X estas. [EXISTENCE]
X estas Y. [IDENTITY]
X estas ___a. [PREDICATION]
X cxar Y. [CAUSALITY/NECESSITY/MOTIVATION/JUSTIFICATION]
Esperanto is no match for Lojban on logic.
mirandansa 1 year ago
@JerryBear48
« "kiu" can only refer to the head of the noun phrase "frato". »
That's just not true. "NOUN1 de NOUN2, kiu ..." is also a form people actually use to modify the second noun with "kiu".
« To modify "infano" change it to "nura". »
Why is its adverbial form not "nure"? Why such arbitrariness?
mirandansa 1 year ago
@JerryBear48
« if a phrase is an adjective, it can only refer to the object »
And there are two objects: viron & virinon.
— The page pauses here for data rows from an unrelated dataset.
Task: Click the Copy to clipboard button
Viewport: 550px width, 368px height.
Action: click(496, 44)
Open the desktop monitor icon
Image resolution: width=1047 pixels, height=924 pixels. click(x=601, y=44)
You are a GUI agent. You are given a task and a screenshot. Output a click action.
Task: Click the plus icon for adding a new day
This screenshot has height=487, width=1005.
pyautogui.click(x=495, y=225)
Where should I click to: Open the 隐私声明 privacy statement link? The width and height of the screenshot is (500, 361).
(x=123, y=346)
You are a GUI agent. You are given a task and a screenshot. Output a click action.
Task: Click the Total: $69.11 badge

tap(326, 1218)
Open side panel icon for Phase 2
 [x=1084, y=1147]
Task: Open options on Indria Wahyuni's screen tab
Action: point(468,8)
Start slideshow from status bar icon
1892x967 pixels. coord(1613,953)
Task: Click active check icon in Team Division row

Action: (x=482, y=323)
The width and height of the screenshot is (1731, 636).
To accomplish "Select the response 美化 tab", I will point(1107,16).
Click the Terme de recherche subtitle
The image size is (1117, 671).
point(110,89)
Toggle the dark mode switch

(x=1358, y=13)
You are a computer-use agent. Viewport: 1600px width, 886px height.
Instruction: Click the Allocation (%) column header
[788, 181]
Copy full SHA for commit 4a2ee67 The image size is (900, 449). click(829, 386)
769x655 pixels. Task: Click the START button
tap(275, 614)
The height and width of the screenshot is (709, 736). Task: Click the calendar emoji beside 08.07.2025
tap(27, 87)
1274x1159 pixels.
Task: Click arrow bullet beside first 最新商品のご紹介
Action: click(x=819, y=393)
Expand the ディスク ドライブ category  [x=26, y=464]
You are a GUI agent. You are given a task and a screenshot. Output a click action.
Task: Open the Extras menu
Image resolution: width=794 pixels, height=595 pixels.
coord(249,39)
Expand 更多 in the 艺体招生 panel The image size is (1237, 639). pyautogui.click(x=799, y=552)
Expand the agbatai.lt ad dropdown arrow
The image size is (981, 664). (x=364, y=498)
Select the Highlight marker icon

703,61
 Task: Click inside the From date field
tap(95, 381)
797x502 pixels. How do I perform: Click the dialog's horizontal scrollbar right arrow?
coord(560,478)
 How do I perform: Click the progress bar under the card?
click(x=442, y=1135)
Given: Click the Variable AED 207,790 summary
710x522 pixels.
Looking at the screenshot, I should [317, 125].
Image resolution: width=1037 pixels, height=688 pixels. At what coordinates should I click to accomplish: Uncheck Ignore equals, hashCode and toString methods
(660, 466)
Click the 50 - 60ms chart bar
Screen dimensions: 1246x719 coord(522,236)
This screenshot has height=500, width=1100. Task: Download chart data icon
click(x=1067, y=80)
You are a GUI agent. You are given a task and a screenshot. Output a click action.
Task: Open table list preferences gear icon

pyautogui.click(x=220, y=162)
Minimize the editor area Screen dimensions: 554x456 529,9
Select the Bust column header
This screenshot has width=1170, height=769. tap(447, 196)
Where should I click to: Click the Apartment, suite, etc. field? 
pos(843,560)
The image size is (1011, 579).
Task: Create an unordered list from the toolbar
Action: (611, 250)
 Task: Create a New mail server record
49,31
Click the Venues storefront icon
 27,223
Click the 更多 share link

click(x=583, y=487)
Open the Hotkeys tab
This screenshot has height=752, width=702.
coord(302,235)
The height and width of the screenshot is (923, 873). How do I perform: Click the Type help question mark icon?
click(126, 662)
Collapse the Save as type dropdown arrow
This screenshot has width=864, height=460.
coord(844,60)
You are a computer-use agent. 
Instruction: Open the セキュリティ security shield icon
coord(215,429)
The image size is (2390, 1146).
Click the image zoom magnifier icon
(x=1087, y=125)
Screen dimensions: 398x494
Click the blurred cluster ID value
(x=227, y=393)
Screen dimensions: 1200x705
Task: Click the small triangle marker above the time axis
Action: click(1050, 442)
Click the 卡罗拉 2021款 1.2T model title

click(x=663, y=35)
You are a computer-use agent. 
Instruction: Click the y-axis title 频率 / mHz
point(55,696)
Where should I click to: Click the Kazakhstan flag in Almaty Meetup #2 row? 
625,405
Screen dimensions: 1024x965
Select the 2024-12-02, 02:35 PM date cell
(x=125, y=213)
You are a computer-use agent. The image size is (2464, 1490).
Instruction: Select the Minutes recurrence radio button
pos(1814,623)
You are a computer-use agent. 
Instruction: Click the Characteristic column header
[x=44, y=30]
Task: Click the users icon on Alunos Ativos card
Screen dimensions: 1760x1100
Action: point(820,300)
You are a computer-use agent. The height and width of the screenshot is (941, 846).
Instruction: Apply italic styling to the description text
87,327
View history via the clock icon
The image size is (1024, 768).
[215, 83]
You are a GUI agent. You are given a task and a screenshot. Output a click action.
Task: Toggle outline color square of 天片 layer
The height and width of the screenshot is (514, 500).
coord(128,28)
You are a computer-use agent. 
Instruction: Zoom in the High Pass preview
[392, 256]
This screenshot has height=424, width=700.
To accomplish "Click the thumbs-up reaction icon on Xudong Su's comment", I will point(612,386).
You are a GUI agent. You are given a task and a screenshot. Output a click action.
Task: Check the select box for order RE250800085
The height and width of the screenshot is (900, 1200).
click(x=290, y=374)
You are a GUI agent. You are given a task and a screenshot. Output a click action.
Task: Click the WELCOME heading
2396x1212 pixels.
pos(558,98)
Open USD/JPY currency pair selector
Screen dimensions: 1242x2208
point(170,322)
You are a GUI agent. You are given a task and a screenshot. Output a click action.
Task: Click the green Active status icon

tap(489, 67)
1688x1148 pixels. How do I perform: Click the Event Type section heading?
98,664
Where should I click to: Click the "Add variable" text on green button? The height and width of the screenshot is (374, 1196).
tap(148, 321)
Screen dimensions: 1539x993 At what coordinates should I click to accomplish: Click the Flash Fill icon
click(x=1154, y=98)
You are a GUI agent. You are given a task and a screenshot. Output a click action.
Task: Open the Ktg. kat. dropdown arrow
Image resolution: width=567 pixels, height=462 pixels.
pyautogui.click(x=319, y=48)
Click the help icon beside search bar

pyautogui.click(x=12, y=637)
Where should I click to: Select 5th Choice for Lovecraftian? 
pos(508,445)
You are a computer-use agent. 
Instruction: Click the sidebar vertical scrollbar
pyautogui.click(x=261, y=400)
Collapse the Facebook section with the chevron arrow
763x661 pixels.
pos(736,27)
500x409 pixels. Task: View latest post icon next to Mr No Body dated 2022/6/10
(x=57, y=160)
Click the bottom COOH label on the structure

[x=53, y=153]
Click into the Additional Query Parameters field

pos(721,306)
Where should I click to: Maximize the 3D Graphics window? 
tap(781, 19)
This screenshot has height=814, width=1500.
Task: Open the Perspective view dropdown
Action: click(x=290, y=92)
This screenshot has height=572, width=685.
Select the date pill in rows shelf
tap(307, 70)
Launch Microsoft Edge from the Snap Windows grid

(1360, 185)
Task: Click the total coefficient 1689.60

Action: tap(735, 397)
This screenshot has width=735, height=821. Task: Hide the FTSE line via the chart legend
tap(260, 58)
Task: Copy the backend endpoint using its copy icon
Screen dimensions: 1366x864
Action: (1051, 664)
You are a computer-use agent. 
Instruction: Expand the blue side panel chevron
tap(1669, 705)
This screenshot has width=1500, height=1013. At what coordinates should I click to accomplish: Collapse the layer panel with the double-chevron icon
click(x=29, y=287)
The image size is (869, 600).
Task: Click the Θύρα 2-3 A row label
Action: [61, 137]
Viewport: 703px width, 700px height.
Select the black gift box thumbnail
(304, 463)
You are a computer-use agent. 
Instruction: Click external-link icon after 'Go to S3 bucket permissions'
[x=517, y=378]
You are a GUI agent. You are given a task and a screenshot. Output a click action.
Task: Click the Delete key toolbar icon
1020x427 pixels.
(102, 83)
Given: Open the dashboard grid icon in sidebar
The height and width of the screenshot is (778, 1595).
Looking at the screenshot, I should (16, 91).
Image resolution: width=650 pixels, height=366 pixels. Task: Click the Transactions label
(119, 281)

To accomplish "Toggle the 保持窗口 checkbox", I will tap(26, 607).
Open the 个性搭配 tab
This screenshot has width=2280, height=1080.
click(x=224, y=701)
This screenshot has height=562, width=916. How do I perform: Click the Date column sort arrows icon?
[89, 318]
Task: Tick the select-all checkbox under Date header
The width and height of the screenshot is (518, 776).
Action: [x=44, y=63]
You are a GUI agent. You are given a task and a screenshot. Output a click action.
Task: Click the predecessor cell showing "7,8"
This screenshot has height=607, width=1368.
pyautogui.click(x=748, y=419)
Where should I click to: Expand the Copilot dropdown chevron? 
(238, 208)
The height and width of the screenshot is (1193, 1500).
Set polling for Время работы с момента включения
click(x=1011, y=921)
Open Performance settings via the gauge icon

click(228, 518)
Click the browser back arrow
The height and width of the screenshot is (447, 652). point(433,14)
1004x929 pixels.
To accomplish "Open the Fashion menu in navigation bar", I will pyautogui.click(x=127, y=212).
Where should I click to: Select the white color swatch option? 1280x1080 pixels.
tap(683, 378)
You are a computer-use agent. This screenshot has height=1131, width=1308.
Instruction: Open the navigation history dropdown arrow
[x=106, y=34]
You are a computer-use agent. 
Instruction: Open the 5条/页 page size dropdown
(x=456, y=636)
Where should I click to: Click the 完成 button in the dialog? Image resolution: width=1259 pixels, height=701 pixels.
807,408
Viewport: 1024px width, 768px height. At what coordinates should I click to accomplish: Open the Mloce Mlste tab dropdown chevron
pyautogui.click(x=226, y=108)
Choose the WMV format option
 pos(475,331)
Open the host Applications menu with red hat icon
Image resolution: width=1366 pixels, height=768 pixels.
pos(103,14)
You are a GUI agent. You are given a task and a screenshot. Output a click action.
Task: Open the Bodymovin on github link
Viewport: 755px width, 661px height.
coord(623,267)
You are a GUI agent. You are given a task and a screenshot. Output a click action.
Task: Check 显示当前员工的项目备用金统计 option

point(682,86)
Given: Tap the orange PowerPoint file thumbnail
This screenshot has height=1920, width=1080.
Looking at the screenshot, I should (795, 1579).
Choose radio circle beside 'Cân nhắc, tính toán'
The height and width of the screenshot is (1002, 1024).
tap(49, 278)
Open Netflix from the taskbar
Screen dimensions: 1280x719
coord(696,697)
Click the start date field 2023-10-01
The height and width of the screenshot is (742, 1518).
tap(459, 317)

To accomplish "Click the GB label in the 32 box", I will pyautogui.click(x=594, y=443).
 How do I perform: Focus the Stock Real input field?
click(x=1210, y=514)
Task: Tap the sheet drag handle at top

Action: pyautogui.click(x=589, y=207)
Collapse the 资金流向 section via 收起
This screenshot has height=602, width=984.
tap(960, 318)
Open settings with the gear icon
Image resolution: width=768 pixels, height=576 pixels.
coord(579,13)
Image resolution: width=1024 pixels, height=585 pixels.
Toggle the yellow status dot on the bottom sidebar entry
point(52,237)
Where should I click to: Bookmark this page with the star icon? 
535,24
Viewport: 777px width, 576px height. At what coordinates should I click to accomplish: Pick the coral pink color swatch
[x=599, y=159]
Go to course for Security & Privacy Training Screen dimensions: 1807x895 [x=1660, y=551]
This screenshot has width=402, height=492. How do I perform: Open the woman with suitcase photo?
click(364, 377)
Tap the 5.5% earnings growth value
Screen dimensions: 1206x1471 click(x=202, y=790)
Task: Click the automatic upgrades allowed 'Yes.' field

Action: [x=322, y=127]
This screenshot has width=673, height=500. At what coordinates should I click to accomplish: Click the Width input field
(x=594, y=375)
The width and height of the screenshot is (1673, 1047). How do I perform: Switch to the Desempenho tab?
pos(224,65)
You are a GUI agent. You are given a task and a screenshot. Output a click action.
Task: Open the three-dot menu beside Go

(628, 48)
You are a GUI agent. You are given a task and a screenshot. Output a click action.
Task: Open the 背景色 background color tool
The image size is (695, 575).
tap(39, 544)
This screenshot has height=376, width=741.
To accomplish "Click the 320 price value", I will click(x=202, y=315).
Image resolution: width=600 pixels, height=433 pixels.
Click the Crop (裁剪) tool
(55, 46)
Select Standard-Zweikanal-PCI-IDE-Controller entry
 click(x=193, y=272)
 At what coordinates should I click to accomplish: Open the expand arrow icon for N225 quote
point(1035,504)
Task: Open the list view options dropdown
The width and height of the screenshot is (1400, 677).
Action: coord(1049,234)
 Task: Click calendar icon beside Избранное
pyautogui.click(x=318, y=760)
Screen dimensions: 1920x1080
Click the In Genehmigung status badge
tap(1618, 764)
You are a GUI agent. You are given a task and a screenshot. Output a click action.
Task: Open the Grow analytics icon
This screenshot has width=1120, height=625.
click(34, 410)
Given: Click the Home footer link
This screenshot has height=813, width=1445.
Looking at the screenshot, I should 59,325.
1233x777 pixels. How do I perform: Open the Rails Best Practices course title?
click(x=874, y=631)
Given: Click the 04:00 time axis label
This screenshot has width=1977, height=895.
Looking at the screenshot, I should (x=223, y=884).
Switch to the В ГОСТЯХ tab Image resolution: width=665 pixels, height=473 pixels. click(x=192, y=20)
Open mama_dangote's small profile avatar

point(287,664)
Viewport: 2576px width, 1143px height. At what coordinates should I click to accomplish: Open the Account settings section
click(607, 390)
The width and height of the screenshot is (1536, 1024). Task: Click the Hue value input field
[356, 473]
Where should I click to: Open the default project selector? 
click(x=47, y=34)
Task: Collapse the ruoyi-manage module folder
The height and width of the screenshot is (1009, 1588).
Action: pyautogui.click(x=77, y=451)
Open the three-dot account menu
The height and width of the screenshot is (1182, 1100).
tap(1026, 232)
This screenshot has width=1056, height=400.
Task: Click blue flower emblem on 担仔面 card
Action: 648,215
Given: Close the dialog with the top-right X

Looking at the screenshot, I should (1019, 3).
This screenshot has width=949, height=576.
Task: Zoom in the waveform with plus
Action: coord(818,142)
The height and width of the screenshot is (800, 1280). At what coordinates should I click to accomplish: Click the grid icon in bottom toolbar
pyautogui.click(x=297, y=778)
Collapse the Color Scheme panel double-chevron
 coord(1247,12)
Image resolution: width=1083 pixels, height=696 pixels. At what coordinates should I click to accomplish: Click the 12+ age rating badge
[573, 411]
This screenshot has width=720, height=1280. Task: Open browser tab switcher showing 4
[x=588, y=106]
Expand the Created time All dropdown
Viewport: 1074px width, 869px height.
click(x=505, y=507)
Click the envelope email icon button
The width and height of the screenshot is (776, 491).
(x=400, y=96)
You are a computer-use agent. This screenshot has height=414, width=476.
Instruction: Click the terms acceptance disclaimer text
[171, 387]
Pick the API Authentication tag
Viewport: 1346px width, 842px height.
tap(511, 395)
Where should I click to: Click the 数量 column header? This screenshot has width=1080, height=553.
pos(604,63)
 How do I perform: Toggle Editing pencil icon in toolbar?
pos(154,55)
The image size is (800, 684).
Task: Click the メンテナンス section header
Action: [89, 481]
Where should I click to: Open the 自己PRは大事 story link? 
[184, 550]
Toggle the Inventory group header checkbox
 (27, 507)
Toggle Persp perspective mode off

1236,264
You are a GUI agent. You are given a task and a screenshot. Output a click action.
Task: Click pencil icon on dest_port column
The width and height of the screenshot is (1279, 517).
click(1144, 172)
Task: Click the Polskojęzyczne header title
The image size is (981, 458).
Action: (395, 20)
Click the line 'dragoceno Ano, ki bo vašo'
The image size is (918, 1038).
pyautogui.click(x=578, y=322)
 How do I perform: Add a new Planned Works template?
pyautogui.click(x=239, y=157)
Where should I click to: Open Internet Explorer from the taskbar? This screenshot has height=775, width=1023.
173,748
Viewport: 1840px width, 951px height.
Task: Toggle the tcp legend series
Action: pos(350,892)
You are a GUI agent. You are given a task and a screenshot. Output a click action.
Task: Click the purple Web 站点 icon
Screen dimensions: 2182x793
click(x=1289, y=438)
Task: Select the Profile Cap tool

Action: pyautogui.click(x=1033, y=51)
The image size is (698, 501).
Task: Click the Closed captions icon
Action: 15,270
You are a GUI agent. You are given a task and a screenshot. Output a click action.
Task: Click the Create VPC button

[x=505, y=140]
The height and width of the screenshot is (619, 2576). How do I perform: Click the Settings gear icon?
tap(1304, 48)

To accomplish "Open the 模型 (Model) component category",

The Esperanto syntax is ambiguous as to which one "kisantan" modifies, since the word order is supposed to be so "free" that an adjective can come either before or after a noun.
« The main verb "uzi"ntaurally, not the helping verb"povus" »
Why?
« " rug`a. to get both, repeat kaj . »
In "rugxaj balo kaj pomo", the modifier can get both due to "-j". So why not "belej"?
mirandansa 1 year ago
@mirandansa I have aMaster's Degree in Linguistics. I understand how grammar phonology and syntax operate. You have no understanding at all of how languages work. In my experience, unintelligent people can never admit they are wrong no matter what logical evidence is presented to them because they cannot understand logic or evidence, only emotion. I choose to waste no further time on you. rather than intelligently respond to my arguments, you repeat the same thing over again, overemotionally.
JerryBear48 1 year ago
@JerryBear48
Er... where is your actual refutation?